WASHINGTON (AP) — A long-running effort to allow the import of lower-cost prescription drugs faces a new twist — President Barack Obama's administration is raising safety concerns that could effectively scuttle it, even though Obama backed the plan as a senator.
Some import supporters question whether the administration is acting to keep the powerful pharmaceutical industry's support for Obama's effort to overhaul the nation's health care system. An administration official denied that.
The Senate debated the import proposal by Sen. Byron Dorgan, D-N.D., on Wednesday as an amendment to Obama's health overhaul legislation. Even before Dorgan introduced it Tuesday evening, the Food and Drug administration sent senators a letter saying the plan would be "logistically challenging'' to implement and raises "significant safety concerns.''
Dorgan said he was surprised by the letter because Obama co-sponsored Dorgan's proposal in 2007 as a freshman Democratic senator from Illinois. In addition, Dorgan noted, White House Chief of Staff Rahm Emanuel sponsored his own version of the bill that same year as a Democratic House member from Illinois.
Sen. John McCain, R-Ariz., a co-sponsor, accused Obama of reversing his position on the issue and said the administration letter would "certainly impede the ability of Americans to import drugs from Canada.''
During his 2008 presidential campaign, Obama said he supported letting Americans buy imported drugs if they were safe and cheaper than in the U.S. The FDA letter restated that support.
As evidence of Obama's continued backing, Linda Douglass, spokeswoman for the White House Office of Health Reform, cited $5 million he proposed in his 2010 budget for the FDA to develop import policies. She said the agency will continue working on ways "to create a pathway to importing safe and effective drugs.''
Dorgan's proposal would let U.S. pharmacies and drug wholesalers import FDA-approved drugs from Canada, Europe, Australia, New Zealand and Japan.
Though the amendment has some bipartisan support, it is opposed by lawmakers of both parties from states such as New Jersey that have a heavy drug industry presence. Some participants on both sides concede it will be difficult for Dorgan to win the 60 votes he needs.
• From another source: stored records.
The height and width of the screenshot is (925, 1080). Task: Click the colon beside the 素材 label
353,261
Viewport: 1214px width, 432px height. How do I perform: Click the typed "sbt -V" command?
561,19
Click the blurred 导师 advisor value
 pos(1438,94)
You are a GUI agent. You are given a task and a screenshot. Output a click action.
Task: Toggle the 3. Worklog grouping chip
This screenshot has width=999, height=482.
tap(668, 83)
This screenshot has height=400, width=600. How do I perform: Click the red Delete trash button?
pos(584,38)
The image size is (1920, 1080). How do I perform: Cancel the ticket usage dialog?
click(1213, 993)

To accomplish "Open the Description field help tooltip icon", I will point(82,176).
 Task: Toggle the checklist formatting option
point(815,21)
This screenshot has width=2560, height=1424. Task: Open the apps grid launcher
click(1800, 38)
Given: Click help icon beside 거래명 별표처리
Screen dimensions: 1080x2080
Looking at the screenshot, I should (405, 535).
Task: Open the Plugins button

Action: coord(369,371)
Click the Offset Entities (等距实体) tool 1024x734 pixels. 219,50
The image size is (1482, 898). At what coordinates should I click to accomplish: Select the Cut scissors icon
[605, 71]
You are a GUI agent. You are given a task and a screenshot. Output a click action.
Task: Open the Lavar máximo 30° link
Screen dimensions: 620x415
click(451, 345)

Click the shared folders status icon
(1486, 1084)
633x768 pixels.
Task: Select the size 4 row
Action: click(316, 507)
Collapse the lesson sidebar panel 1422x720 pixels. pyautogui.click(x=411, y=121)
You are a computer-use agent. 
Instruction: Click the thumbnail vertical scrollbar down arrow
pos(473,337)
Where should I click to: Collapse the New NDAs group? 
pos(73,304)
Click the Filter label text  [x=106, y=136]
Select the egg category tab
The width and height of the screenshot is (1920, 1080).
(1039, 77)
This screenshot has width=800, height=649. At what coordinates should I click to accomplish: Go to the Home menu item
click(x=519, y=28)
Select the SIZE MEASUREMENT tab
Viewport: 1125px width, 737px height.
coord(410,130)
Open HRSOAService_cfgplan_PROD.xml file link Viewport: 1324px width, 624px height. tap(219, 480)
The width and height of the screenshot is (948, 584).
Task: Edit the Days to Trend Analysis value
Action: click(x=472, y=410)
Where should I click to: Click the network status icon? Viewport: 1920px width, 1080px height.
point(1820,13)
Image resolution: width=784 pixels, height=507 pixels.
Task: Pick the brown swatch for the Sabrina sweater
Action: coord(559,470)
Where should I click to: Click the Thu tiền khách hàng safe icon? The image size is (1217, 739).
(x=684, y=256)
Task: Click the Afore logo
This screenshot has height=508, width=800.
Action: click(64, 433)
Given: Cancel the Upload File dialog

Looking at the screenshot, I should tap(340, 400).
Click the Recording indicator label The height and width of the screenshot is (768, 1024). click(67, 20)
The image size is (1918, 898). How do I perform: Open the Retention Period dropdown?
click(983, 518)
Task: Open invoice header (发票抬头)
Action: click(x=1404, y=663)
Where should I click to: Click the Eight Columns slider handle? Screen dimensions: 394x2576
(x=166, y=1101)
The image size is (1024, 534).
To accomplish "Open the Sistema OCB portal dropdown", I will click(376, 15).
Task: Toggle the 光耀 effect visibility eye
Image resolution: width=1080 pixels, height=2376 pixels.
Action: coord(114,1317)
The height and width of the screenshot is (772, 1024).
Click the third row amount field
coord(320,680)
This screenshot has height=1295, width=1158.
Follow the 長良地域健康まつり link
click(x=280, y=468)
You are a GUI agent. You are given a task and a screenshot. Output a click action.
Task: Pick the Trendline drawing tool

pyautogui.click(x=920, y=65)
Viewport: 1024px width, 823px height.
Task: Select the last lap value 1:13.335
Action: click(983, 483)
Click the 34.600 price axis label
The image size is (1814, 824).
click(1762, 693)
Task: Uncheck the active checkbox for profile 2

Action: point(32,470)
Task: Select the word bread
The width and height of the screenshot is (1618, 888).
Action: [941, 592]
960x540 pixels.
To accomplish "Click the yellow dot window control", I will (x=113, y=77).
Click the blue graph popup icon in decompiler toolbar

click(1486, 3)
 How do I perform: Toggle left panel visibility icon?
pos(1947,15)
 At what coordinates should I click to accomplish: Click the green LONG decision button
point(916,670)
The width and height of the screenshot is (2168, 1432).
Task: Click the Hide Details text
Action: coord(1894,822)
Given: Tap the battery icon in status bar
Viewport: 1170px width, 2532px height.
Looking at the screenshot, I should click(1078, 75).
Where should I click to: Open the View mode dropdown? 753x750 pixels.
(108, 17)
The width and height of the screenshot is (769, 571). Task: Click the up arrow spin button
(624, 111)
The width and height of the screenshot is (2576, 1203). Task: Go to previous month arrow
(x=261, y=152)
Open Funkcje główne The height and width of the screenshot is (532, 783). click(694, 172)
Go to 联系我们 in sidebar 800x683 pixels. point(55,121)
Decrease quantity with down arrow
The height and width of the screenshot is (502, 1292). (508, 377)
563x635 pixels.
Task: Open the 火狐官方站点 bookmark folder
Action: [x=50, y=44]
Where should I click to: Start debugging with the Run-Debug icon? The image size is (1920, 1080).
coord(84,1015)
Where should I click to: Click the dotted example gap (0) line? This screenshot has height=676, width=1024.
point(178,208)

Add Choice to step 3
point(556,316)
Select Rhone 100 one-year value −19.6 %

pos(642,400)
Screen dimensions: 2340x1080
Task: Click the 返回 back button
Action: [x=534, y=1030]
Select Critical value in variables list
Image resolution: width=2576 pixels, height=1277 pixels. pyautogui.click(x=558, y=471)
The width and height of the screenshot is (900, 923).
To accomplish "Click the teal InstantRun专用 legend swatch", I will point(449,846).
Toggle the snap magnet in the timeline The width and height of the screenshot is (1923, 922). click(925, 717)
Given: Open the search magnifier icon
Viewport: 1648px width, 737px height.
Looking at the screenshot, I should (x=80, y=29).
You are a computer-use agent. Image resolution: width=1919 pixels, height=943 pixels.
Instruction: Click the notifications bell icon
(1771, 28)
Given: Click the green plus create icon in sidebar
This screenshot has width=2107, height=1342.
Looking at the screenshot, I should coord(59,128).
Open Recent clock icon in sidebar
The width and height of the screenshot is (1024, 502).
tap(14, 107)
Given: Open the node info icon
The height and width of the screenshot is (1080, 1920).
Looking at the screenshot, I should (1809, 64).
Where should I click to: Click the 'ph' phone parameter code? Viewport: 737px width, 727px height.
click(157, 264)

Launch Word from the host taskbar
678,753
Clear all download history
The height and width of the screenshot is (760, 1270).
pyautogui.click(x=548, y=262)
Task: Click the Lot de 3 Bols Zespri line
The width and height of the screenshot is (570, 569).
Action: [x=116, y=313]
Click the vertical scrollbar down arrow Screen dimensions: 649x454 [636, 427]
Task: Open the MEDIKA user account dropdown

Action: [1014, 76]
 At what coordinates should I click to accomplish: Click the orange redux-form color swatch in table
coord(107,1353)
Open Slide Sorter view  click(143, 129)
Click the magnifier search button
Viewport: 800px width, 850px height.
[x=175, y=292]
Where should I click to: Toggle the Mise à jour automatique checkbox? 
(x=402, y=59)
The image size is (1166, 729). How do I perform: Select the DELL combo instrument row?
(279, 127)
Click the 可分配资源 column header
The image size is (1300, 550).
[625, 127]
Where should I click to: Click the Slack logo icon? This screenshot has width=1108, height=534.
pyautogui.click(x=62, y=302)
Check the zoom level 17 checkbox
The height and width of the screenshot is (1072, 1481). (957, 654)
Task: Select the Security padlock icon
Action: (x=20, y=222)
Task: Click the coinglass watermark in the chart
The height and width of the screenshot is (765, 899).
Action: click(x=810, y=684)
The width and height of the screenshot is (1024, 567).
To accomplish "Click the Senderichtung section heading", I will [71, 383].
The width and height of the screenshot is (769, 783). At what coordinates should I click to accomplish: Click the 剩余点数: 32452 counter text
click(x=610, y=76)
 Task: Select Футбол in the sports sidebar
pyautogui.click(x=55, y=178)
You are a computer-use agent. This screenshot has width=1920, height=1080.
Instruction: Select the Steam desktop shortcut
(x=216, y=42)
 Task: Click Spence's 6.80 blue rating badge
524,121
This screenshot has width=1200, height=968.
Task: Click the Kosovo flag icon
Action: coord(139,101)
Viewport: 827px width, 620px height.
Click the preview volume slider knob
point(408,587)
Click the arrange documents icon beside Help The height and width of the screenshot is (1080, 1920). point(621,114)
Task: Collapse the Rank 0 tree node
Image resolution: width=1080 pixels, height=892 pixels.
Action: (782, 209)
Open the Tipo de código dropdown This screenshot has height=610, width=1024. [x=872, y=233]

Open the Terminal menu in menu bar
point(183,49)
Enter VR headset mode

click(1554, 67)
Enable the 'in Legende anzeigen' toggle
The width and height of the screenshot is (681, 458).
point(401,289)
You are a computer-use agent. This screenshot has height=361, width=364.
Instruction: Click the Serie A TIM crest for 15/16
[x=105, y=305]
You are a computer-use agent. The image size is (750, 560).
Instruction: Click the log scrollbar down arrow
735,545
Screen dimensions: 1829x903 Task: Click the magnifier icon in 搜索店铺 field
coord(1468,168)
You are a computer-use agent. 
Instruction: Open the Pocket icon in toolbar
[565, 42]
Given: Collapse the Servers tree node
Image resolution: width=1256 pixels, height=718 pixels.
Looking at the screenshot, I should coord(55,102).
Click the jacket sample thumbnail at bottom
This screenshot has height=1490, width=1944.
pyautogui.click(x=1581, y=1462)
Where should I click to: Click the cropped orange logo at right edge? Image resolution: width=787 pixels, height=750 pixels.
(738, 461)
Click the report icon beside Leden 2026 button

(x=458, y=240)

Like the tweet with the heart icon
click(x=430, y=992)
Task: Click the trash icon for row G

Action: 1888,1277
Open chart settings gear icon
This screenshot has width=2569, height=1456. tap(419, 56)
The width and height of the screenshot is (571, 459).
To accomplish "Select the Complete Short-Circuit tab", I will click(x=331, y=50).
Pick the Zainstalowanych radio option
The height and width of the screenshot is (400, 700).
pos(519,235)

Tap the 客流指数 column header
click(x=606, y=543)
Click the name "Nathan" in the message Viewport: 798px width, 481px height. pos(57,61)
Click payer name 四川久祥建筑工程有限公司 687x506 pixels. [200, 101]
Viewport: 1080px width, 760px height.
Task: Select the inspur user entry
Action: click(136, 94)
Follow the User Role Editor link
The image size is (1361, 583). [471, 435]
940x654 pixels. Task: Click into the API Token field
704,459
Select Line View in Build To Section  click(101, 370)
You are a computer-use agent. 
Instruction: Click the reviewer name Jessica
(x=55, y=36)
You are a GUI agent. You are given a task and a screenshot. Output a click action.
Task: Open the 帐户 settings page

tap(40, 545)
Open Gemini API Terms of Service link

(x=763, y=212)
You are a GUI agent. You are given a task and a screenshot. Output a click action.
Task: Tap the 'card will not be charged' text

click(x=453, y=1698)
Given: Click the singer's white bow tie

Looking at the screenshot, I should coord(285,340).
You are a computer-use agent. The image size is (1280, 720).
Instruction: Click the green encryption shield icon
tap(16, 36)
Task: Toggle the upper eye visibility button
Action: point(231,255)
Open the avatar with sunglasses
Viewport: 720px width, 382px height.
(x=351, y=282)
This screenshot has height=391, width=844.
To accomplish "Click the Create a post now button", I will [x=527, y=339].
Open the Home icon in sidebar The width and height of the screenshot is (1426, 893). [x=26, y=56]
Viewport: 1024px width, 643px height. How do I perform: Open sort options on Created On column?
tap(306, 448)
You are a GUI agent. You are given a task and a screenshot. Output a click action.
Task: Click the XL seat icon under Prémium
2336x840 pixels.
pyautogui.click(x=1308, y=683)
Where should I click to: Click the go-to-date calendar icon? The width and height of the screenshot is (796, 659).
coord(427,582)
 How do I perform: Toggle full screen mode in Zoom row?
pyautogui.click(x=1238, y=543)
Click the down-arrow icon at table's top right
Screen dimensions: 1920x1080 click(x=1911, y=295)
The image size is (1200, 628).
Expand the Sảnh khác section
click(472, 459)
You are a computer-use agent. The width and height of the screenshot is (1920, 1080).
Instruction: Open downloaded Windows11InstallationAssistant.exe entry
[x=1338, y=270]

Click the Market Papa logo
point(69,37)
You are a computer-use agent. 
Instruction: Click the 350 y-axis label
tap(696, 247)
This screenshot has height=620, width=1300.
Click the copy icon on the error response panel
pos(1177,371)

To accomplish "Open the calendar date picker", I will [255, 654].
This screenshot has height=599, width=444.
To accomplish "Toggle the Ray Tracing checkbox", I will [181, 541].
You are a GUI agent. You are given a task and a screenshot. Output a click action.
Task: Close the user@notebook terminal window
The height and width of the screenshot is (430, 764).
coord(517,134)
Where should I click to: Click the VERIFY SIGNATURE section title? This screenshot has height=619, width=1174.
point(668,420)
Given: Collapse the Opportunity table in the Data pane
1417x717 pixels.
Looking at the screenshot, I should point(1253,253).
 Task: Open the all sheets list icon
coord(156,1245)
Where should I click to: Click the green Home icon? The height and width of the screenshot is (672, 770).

Should the plan pass, it could threaten the pharmaceutical industry's support for Obama's health overhaul. Drug companies have been a valuable ally for the overhaul, spending tens of millions of dollars on TV ads backing the legislation. They oppose the drug import proposal.
In the past, opponents of Dorgan's plan have effectively killed it by adding language requiring U.S. officials to certify that imported drugs would be safe and effective, an assurance Democratic and Republican administrations have refused to make.
Sen. Sam Brownback, R-Kan., said he might offer such an amendment this year, but said he doubted Dorgan would get the votes he'll need.
In a deal last June, the White House and Senate Finance Committee Chairman Max Baucus, D-Mont., agreed to limit drug companies' contribution to the 10-year, nearly $1 trillion health overhaul to $80 billion. Other Democrats have said the pharmaceutical industry should pay more.
Drugmakers have lobbied hard against the import proposal. Such imports could cost the industry billions of dollars, but its lobbyists have emphasized the worry that unsafe or ineffective drugs could find their way to American consumers.
"There is tremendous pushback by the pharmaceutical industry,'' Dorgan said. "If I had the sweetheart deal they have, I'd fight to the finish to try to keep it.''
Asked if the administration's concerns were part of an effort to retain drugmakers' support, Douglass said, "The answer to this question about PhRMA is no.''
PhRMA is the acronym for the Pharmaceutical Research and Manufacturers of America, the trade group for drugmakers. Ken Johnson, PhRMA senior vice president, said its pact with the White House did not address imports.
The FDA letter said that while Dorgan's plan seeks to address safety risks, concerns remain about copycat versions of high-technology biological drugs and about confusion surrounding the distribution of foreign products.